* CONSIGNE *
Reproduisez mot pour mot le passage de l'extrait sur l'exposition consacrée à Mucha, depuis « Arcane et la » jusqu'à « dans leurs décors. » inclus.

Parmi les artistes mis en avant dans l’exposition, on peut citer outre Joe Quesada et Akiko Hatsu : la mangaka multi-récompensée Ryoko Yamagishi (Arabesque ; Hi Izuru Tokoro no Tenshi ; Terpsichora), grande innovatrice du shojo dans les années 70, les auteurs de comics Alé Garza (Deadpool, Flash, Fathom ; The Cyber Specter ; America), Michael WIlliam Kaluta (Batman, Aquaman, The Shadow) et Terry Moore (Strangers in Paradise, Echo, Serial), l’illustrateur de couvertures John Tyler Christopher (Avengers, Nova, Star Wars, …), ou encore Yutaka Izubuchi, illustrateur des romans Chroniques de la guerre de Lodoss.

Arcane et la contemporanéité de Mucha

Côté animation, Julien Georgel, directeur artistique de la série Arcane, a également été sollicité : alors que le travail sur l’exposition avait déjà commencé, Roei Amit et d’autres membres de l’équipe ont regardé la série adaptée du jeu League of Legends sur Netflix et ont eu la surprise de découvrir à quel point les éléments de décors semblaient inspirés de Mucha.

Les équipes de Fortiche Studio ont donc été contactées par celles de l’exposition pour leur proposer d’y participer. Ils ont ainsi pu confirmer l’inspiration directe de Mucha sur leur travail, pour en faire un élément d’ambiance visuelle fort mais parfaitement fondu dans leurs décors.

* DONNÉES *
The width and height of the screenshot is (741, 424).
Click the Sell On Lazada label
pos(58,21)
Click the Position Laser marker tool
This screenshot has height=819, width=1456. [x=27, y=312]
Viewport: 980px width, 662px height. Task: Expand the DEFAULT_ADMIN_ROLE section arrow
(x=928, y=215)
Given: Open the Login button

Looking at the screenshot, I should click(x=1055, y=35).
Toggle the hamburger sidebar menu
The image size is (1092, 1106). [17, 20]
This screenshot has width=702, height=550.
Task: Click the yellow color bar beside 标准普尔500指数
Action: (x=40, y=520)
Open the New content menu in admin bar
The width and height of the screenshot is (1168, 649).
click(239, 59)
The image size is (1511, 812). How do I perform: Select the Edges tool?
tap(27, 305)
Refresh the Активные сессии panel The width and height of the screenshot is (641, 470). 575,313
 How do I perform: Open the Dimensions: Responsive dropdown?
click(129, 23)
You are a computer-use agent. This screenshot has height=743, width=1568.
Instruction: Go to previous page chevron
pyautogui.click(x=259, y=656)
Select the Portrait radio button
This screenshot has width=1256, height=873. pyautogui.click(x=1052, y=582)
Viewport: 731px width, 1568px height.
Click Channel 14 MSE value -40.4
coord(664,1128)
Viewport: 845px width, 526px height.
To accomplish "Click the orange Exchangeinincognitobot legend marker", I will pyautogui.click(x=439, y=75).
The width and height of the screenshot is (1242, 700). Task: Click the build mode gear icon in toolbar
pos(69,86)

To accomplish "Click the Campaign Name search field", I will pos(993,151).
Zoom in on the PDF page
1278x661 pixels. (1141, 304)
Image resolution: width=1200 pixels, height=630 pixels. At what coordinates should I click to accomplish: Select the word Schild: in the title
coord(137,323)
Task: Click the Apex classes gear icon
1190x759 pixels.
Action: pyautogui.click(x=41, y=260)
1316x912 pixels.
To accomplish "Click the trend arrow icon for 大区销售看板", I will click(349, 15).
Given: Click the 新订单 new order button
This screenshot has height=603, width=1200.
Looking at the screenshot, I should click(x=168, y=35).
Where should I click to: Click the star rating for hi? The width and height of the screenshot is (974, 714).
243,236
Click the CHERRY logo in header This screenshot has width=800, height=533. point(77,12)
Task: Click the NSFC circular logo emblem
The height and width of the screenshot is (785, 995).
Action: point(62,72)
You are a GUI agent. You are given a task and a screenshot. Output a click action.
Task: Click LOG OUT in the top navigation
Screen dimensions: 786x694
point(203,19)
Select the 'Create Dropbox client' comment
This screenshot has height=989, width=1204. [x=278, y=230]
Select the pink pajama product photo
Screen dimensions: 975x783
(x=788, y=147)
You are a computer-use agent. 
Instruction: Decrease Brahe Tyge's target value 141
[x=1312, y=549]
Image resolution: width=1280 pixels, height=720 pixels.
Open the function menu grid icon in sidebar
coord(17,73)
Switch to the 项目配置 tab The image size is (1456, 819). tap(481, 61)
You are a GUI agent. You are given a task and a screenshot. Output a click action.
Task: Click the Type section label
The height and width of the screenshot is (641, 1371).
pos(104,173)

* CORRIGÉ *
Arcane et la contemporanéité de Mucha

Côté animation, Julien Georgel, directeur artistique de la série Arcane, a également été sollicité : alors que le travail sur l’exposition avait déjà commencé, Roei Amit et d’autres membres de l’équipe ont regardé la série adaptée du jeu League of Legends sur Netflix et ont eu la surprise de découvrir à quel point les éléments de décors semblaient inspirés de Mucha.

Les équipes de Fortiche Studio ont donc été contactées par celles de l’exposition pour leur proposer d’y participer. Ils ont ainsi pu confirmer l’inspiration directe de Mucha sur leur travail, pour en faire un élément d’ambiance visuelle fort mais parfaitement fondu dans leurs décors.